Nissan dan Satuan Barunya

Bagi para insinyur Nissan, satuan tenaga kuda dan sebagainya itu masih belum cukup, karena ada beberapa medan yang membuat pengukuran dengan satuan HP masih kurang realistis. Oleh karenanya, Nissan Timur Tengah mencoba untuk memperkenalkan satuan tenaga baru yang sesuai dengan ‘habitat’ di Timur Tengah: Desert Camel Power (DCP) alias Daya Unta!

Presentasi satuan DCP (Foto: carmagram)

Mungkin terdengar aneh atau lucu, namun ternyata Nissan serius akan hal ini. Menurut mereka, satuan DCP diyakini dapat mengukur performa mesin lebih realistis dalam kondisi off-road yang cukup ekstrim. Metode satuan Daya Unta ini muncul sebagai solusi atas beragam diskusi mengenai cara mengukur performa off-road sebuah kendaraan di kawasan yang spesifik seperti di Timur Tengah. Secara ekstrem, salah seorang insinyur Nissan bahkan memberi contoh dengan Nissan GT-R yang disebut memiliki tenaga kuda besar namun melempem di gurun pasir.
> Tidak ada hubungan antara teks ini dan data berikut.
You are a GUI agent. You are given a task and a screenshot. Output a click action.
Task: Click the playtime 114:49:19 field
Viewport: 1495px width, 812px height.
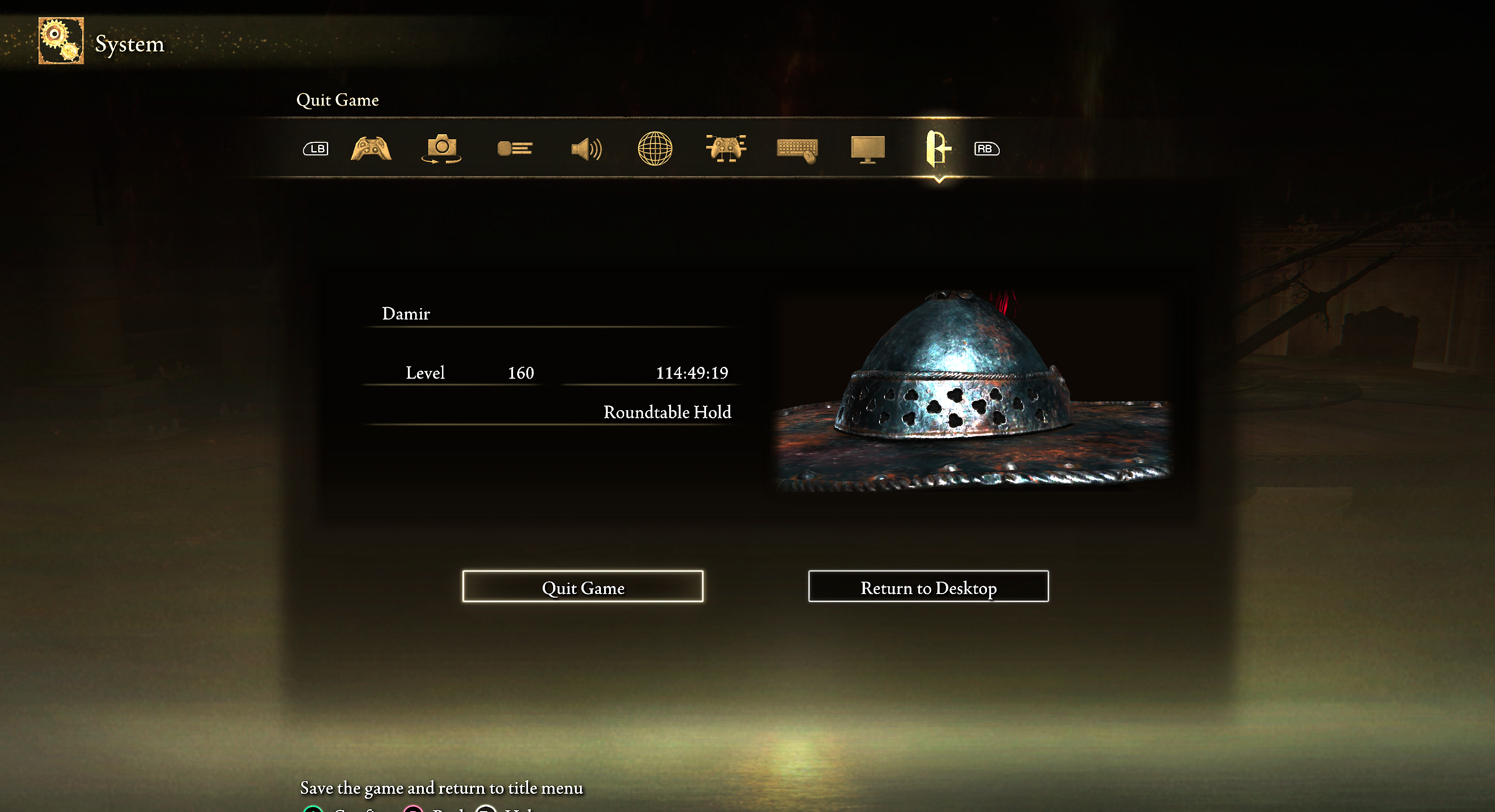(691, 373)
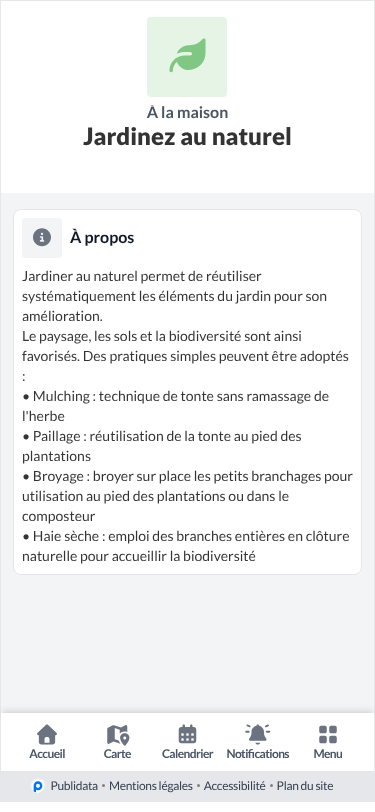Click the À propos section heading
This screenshot has width=375, height=812.
coord(102,238)
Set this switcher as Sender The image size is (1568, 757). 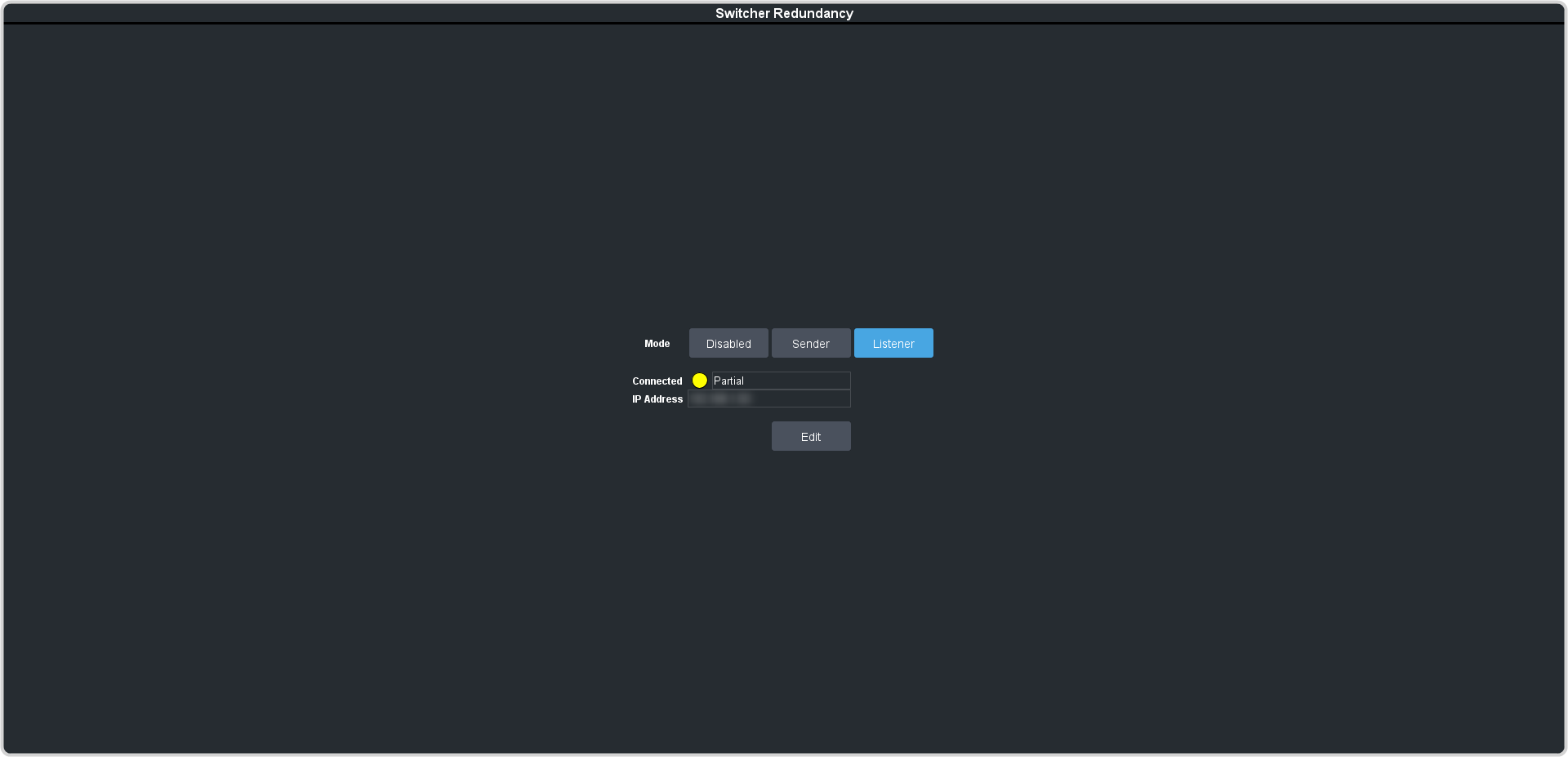pos(811,343)
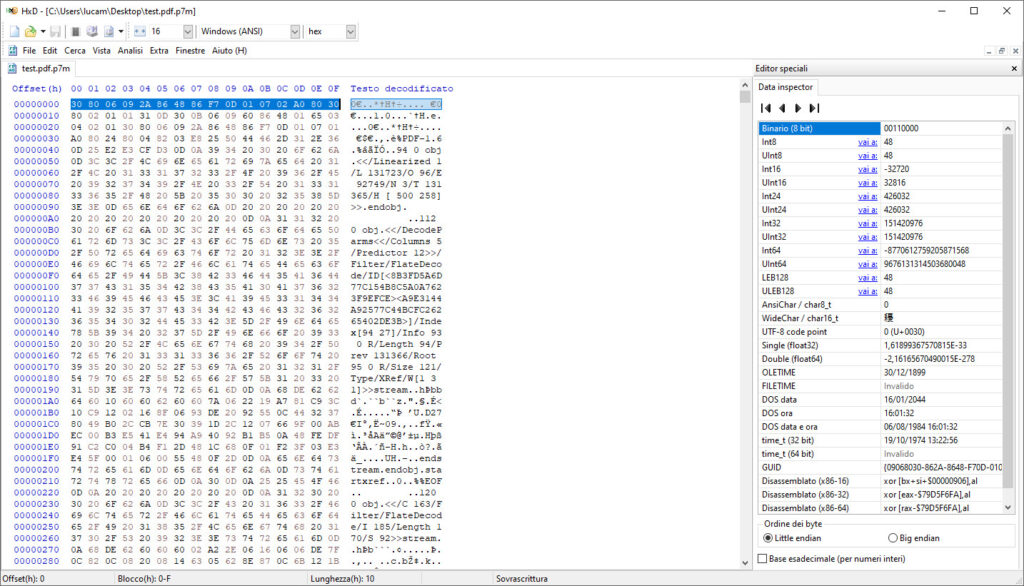The image size is (1024, 586).
Task: Click the next value arrow in Data inspector
Action: tap(799, 108)
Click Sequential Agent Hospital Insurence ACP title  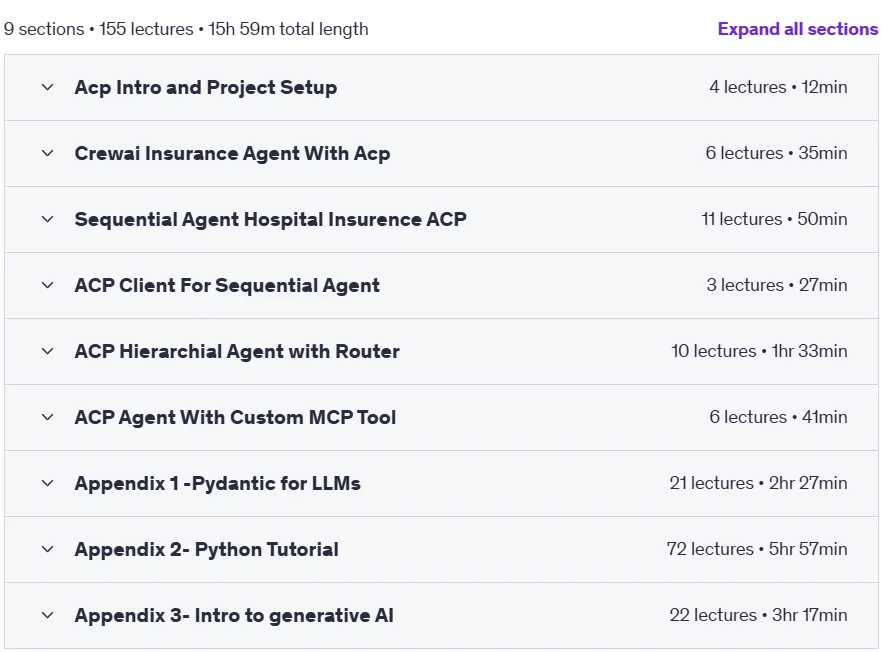(x=271, y=219)
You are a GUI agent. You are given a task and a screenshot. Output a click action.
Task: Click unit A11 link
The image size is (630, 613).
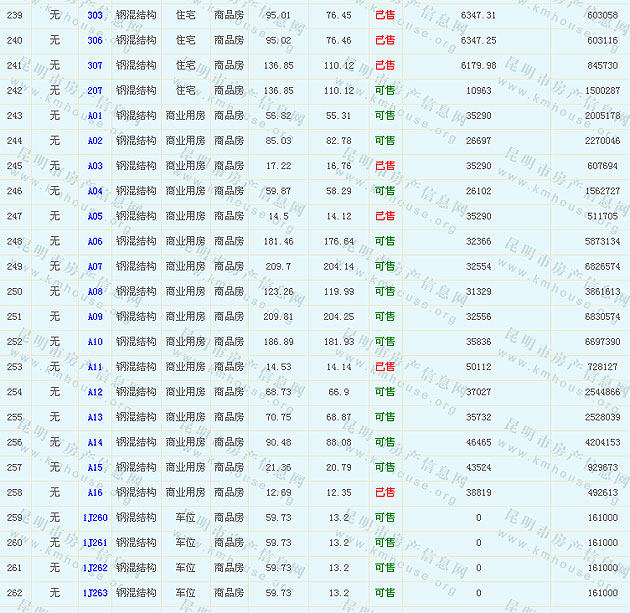94,367
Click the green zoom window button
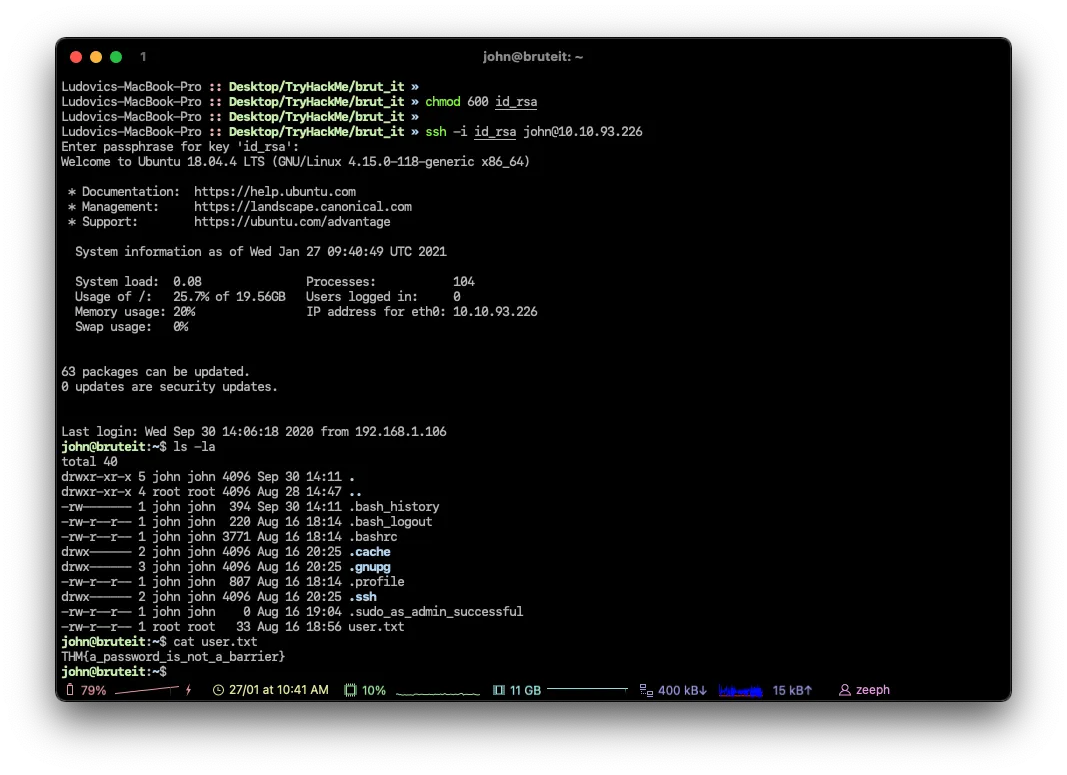This screenshot has width=1067, height=775. [116, 57]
Tak sekedar daya kuda, namun daya unta! (Foto: NIssan)

Nissan mengatakan bahwa satuan Horse Power saja tidak cukup untuk mengetahui apakah sebuah kendaraan bisa menunjukkan performa yang prima pada kondisi gurun yang berpasir (meskipun saat berada di jalan normal tenaganya besar). Satuan Desert Camel Power memang bukan bualan, karena dapat diperhitungkan secara ilmiah. Nissan berharap bahwa metode ini bisa digunakan untuk memberikan pengukuran yang tepat bagi kendaraan yang beroperasi di daerah dengan kondisi jalan ekstrem seperti gurun pasir.